Return, from the data that follows, each line that holds the word "Expand".
----- STORED DATA -----
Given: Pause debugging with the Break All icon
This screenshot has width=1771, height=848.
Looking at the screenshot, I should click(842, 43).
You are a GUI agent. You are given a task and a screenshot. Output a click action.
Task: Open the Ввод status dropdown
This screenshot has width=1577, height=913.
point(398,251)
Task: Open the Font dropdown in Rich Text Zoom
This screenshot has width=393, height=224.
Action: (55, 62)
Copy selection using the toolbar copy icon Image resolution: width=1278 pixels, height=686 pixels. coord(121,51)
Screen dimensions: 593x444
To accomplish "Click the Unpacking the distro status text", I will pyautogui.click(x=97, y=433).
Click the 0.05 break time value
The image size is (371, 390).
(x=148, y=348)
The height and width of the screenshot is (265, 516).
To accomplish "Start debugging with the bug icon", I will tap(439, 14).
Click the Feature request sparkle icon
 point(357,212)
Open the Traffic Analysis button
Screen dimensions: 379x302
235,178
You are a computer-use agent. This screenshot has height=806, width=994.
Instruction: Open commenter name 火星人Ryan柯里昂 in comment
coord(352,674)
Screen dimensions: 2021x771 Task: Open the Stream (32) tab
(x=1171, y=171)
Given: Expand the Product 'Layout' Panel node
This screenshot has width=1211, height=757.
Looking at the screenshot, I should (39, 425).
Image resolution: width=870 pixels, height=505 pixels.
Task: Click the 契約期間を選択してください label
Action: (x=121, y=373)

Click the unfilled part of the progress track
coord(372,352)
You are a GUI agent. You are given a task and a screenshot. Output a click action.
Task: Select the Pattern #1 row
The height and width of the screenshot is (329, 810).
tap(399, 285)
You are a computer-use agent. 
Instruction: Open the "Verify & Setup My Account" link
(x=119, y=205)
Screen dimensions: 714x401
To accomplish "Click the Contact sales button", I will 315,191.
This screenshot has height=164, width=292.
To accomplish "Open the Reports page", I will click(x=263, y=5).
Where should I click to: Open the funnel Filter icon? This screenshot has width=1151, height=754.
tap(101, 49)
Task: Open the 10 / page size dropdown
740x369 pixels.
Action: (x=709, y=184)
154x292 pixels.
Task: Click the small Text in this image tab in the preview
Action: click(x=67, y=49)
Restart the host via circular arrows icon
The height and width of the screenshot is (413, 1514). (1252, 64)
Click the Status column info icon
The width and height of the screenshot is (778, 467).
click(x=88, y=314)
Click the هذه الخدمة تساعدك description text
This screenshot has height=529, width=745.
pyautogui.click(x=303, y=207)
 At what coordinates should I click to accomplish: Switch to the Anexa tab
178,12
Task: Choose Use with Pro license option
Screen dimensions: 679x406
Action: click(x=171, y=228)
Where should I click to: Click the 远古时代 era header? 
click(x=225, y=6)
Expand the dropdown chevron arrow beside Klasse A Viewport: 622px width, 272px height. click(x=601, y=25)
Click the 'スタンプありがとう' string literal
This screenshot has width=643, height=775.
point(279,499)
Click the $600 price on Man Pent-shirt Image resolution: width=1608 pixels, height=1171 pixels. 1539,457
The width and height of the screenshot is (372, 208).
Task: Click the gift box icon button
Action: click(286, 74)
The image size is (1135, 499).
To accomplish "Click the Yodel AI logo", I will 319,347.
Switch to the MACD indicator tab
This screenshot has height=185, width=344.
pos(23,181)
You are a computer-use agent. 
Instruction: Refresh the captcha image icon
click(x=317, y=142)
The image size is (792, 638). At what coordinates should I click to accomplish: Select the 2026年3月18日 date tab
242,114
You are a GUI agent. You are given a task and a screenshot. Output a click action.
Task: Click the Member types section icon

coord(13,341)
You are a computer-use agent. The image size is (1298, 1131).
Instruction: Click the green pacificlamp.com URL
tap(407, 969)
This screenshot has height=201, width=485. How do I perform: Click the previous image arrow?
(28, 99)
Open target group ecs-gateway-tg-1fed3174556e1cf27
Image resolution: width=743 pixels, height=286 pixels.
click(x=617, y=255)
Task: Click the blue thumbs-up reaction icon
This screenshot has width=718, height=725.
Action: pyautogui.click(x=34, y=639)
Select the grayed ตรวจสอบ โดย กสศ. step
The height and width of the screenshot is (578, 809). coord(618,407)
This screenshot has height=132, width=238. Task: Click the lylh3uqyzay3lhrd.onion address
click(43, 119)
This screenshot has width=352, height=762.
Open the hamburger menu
-----
> _REPLY TO THE TASK_:
Given: Expand the Product 'Layout' Panel node
Expand the dropdown chevron arrow beside Klasse A Viewport: 622px width, 272px height. click(x=601, y=25)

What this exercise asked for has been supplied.